This dark steroid cloud came to a head this past weekend as another Hall of Fame class was inducted into Cooperstown.  As Andre Dawson entered the Hall of Fame, his speech was dissected down to one little piece:

“Individuals have chosen the wrong road and have chosen that as their legacy. Others still have a chance to choose theirs. Do not be moved to the dark side.
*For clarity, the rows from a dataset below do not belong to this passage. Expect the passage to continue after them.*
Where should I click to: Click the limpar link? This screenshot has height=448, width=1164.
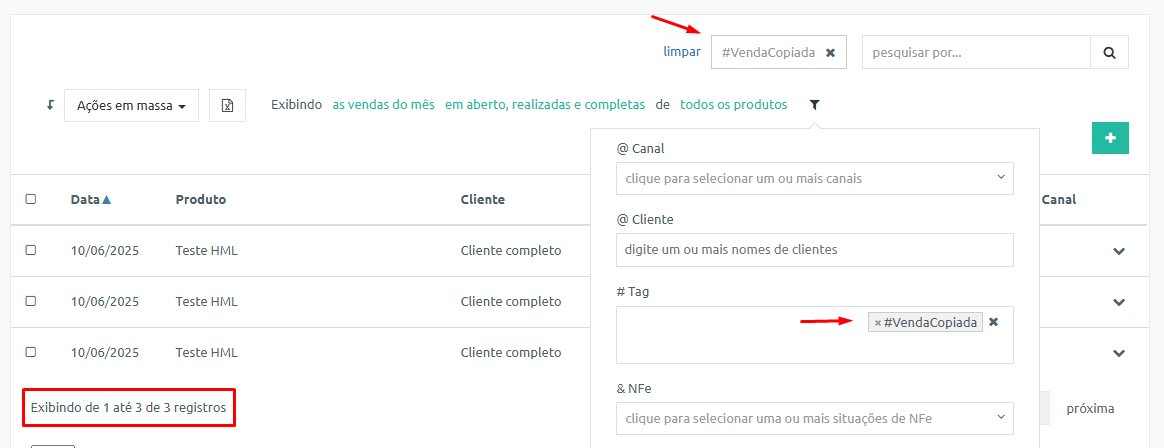681,52
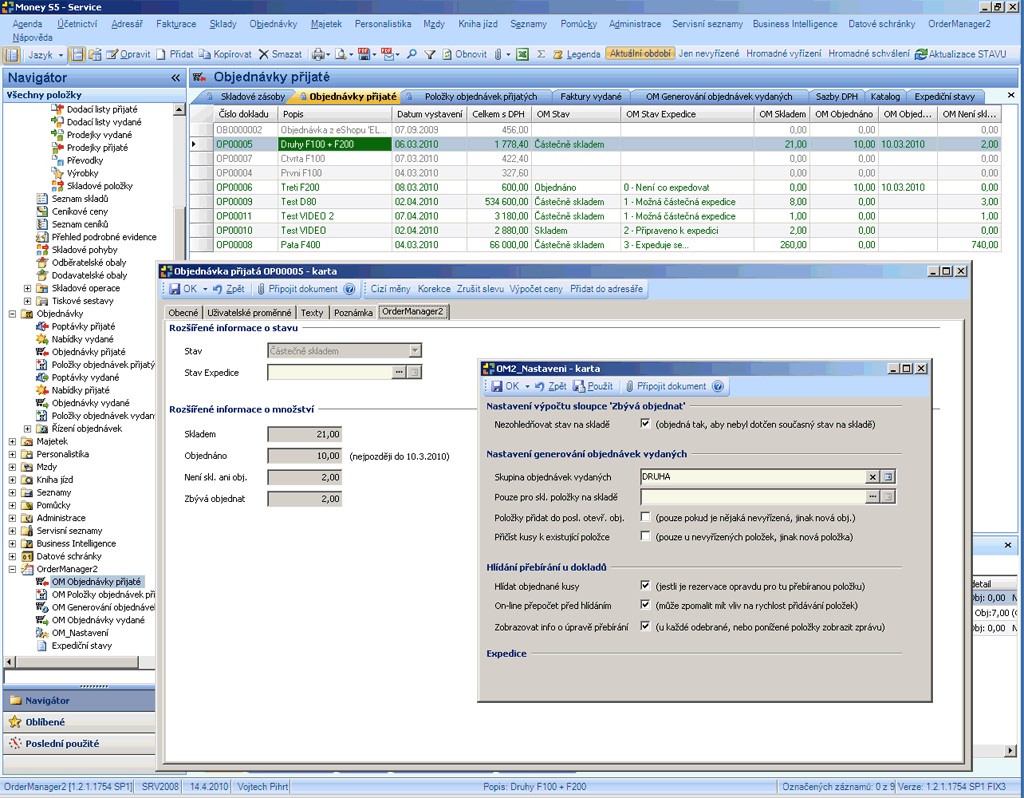This screenshot has height=798, width=1024.
Task: Click the print icon in main toolbar
Action: click(x=320, y=54)
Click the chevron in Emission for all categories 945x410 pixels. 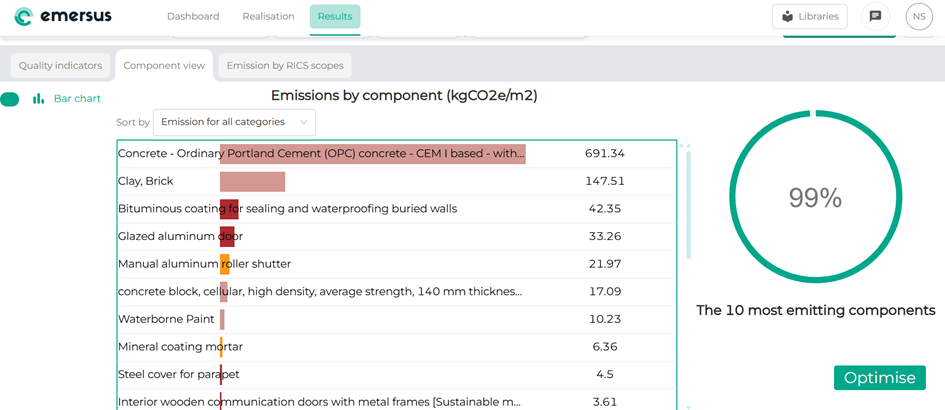pos(303,122)
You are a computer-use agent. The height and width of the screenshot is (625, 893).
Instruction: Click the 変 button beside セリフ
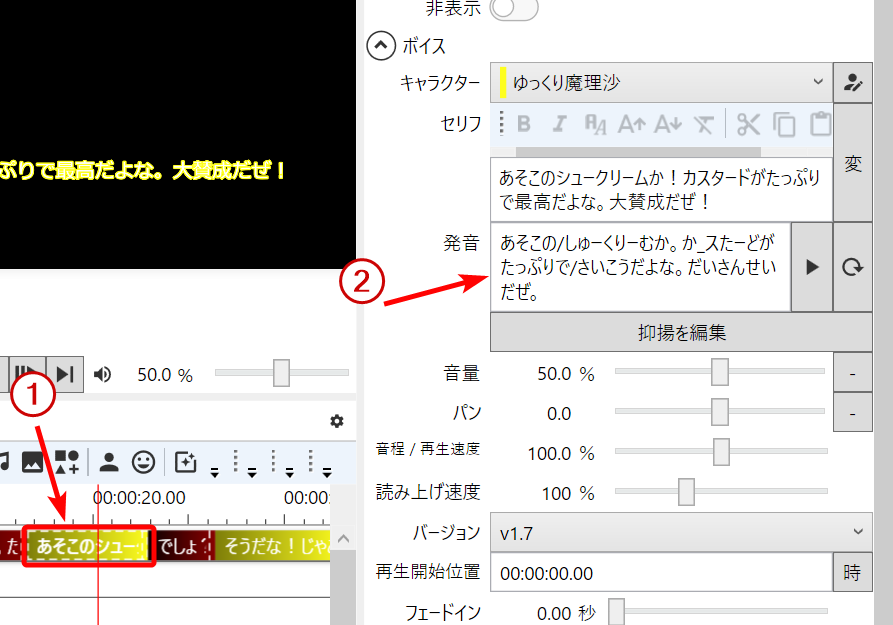coord(852,164)
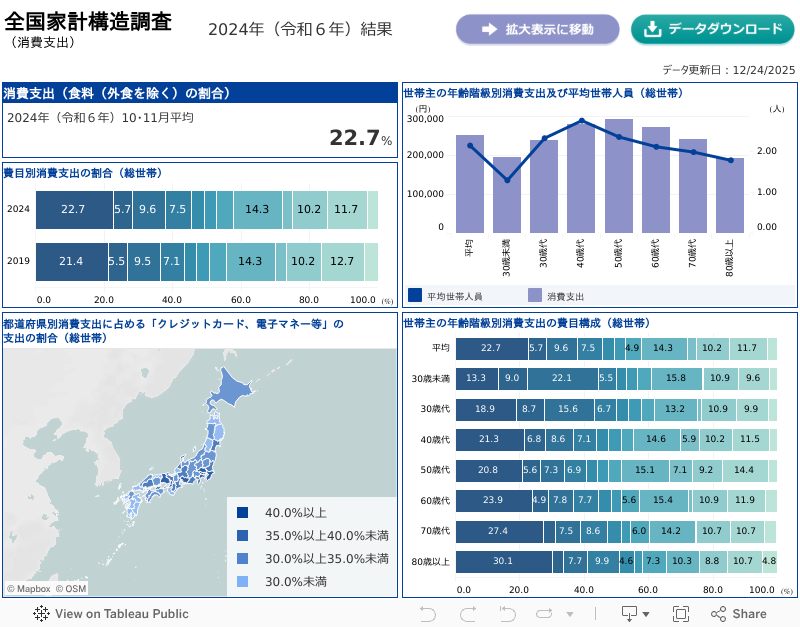The height and width of the screenshot is (627, 800).
Task: Open the View on Tableau Public link
Action: tap(121, 613)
It's a stain on the game, a stain gradually being removed”

After I watched his 23-minute speech on TV, and the ESPN special that followed, I couldn’t help but wonder, myself, if we have seen the last legitimate inductee class. 

HOF voters have time and again said they would never vote in a player with connections to steroids.  With those connections becoming more evident as years pass, the superstars of the last decade may never be enshrined in gold. 

I turned off the television, discouraged that the players I grew up watching would probably never make it to Cooperstown. 

Then I saw something else.

Last night Tampa Bay Rays pitcher Matt Garza threw a no-hitter. 

It was astoundingly the fifth no hitter of 2010.  Add another counting Armando Galarraga’s one-hit perfect game and that’s six.  Not to mention the countless other close calls this season.  Which leads me to my one and only major point of this article:

STEROID TESTING IN BASEBALL IS WORKING!

Yes, I will be the one who finally says it.  Those who continually dog baseball and the MLB for letting the steroid era happen can now take a back seat to the realization that in 2010 the game we all knew and loved is finally coming back.

Being a true fan of the game, I am happy to see this happen.  I will be the first to admit that baseball, to the casual fan, no longer possesses the same “sexy-ness” as before. 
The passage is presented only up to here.